Objectif A:
Reprenez le passage de l’article sur le Collectif contre l’islamophobie qui commence par « Notons qu’un grand » et se poursuit jusqu’à « l’Italie et l’Espagne. », en substituant « la Belgique » à « l’Italie ».
Objectif B:
Poursuivez la rédaction de l’article sur le Collectif contre l’islamophobie au-delà de sa dernière phrase.

=== Document ===

Le collectif contre l’islamophobie dans le viseur de Gérard Darmanin

Dans le cadre de la guerre contre le terrorisme engagée par le président français, Emmanuel Macron, après l’assassinat d’un enseignant par un terroriste tchétchène, le ministre de l’Intérieur, Gérard Darmanin veut interdire le collectif contre l’islamophobie en France (CCIF), « un ennemi de la République » selon cet homme politique pourtant d’origine algérienne par son grand père.

Entre une plainte contre mediapart et sa dénonciation des rayons « communautaires » dans les grandes surface, le ministre de l’Intérieur, croisé de la guerre contre le terrorisme, plaide pour l’interdiction du Collectif contre l’islamophobie en France

A entendre la plupart des médias français du journal matinal de France Inter au JDD ou à Europe 1 durant le week end, le ministre français de l’Intérieur aurait réuni un lourd dossier contre le CCIF (Comité Contre l’Islamophobie en France) pour justifier son interdiction. Le crime? Des déclarations contre son fondateur sur les réseaux sociaux dénonçant le droit au blasphème et s’en prenant au contenu des caricatures publiées par Charlie Hebdo. En quoi la défense de de telles positions s’inscrirait dans l’apologie du terrorisme? La liberté d’expression ne .suppose-t-elle pas un plaidoyer en faveur du respect des croyances de chacun?

Notons qu’un grand intellectuel comme Edgar Morin a défendu ces positions dans le Monde avec le talent et la finesse intellectuelle qui sont les siens. Quant au blasphème, il est prohibé dans des pays aussi démocratiques que l’Italie et l’Espagne.

Espérons que le Conseil d’Etat, grand défenseur des libertés en France, censurera le projet de loi liberticide du croisé qu’est devenu le ministre de l’Intérieur d’Emmanuel Macron

Naissance d’une « beurgeoisie »

Le Collectif contre l’Islamophobie s’est fait remarquer ces dernières années par des revendications identitaires défendues sous des formes parfaitement attendues dun « lobby » bien organisé. « Tenue de soirée exigée » peut-on lire sur le carton d’invitation à ce  « rendez-vous exceptionnel » au Pavillon Wagram. Avec ses 800 mètres carrées sur trois niveaux, ses baies vitrées art déco ouvertes à la lumière du jour et à une vue imprenable sur l’Arc de Triomphe, le pavillon est une des salles les plus huppées de l’événementiel parisien, « l’espace par excellence dédié aux entreprises et aux particuliers exigeants »[1]. Le soir dit, une foule d’élégants barbus et de femmes en drapés chatoyants se presse aux portes de la salle de réception. Ils sont plus de 350 à prendre place aux tables nappées de blanc qui accueillent le dîner gala annuel de soutien du CCIF, le Collectif Contre l’Islamophobie en France.

=== Extrait de données ===

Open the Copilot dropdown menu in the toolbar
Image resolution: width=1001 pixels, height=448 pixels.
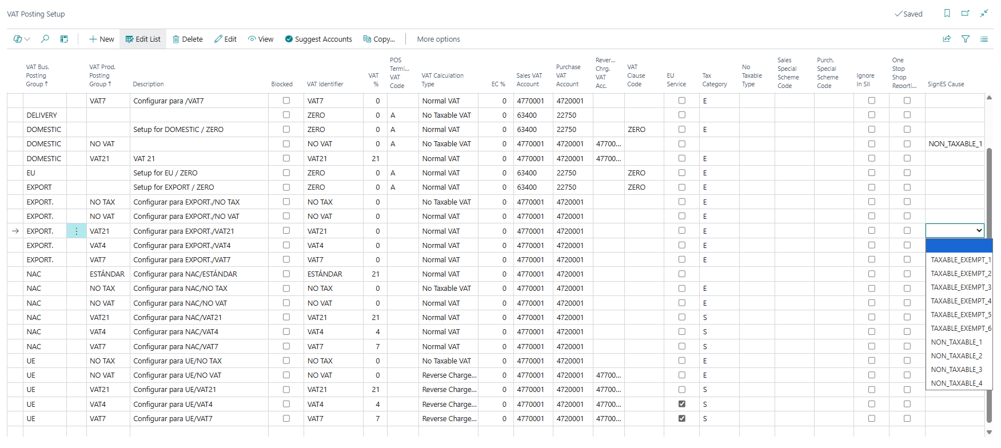click(x=22, y=39)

===

Réponse correcte A:
Notons qu’un grand intellectuel comme Edgar Morin a défendu ces positions dans le Monde avec le talent et la finesse intellectuelle qui sont les siens. Quant au blasphème, il est prohibé dans des pays aussi démocratiques que la Belgique et l’Espagne.

Réponse correcte B:
On reconnait aux premières loges quelques personnalités médiatiques : Mireille Fanon-Mendès France, le chercheur Pascal Boniface, Rokhaya Diallo, Alain Gresh (Monde Diplomatique) ou encore Houria Bouteldja la porte-parole du Parti des indigènes de la République. Mais la plupart des invités qui ont payé 200 euros pour entrer appartiennent à une petite « beurgeoisie » parisienne mobilisée autour du CCIF depuis 2003.

Un espace alternatif

Ce collectif qui dit n’appartenir à aucun courant politique ou religieux s’est créé sous le nom d’« Association de défense des droits de l’homme » pour réagir à la montée des déclarations hostiles aux musulmans dans l’espace public. Pas question de devenir les otages passifs des passions politico-médiatiques. Comme le souligne les sociologues Marwan Mohammed et Abdellali Hajjat auteurs d’un ouvrage très documenté sur l’islamophobie, « Ce n’est donc pas un hasard si les fers de lance de la lutte contre l’islamophobie sont nés en France, souvent diplômés, acteurs associatifs et qu’ils maitrisent notamment l’outil numérique. Ils ont créé un véritable espace alternatif de mobilisation contre l’islamophobie. C’est une génération qui a retenu les leçons des échecs des précédentes luttes de l’immigration, qui mise sur l’indépendance, se saisit de l’arme du droit et de la communication. »[2] En treize ans d’existence, le collectif qui compte 700 adhérents et 8 antennes régionales, a réussi à mettre en œuvre une stratégie médiatique performante, en pointe pour défendre une présence musulmane dans la société civile au-delà des questions de culte.

Que le patron de l’UMP, Jean François Copé, dénonce qu’un collégien puisse se faire arracher des mains son goûter pendant le ramadan, le CCIF organise une distribution gratuite de pains au chocolat à la gare Saint_Lazare, le 10 octobre 2012.

Que Marine Le Pen compare les prières de rue à une nouvelle occupation, le collectif dépose plainte le 31 janvier 2011 et obtient la levée de l’immunité parlementaire de la députée européenne.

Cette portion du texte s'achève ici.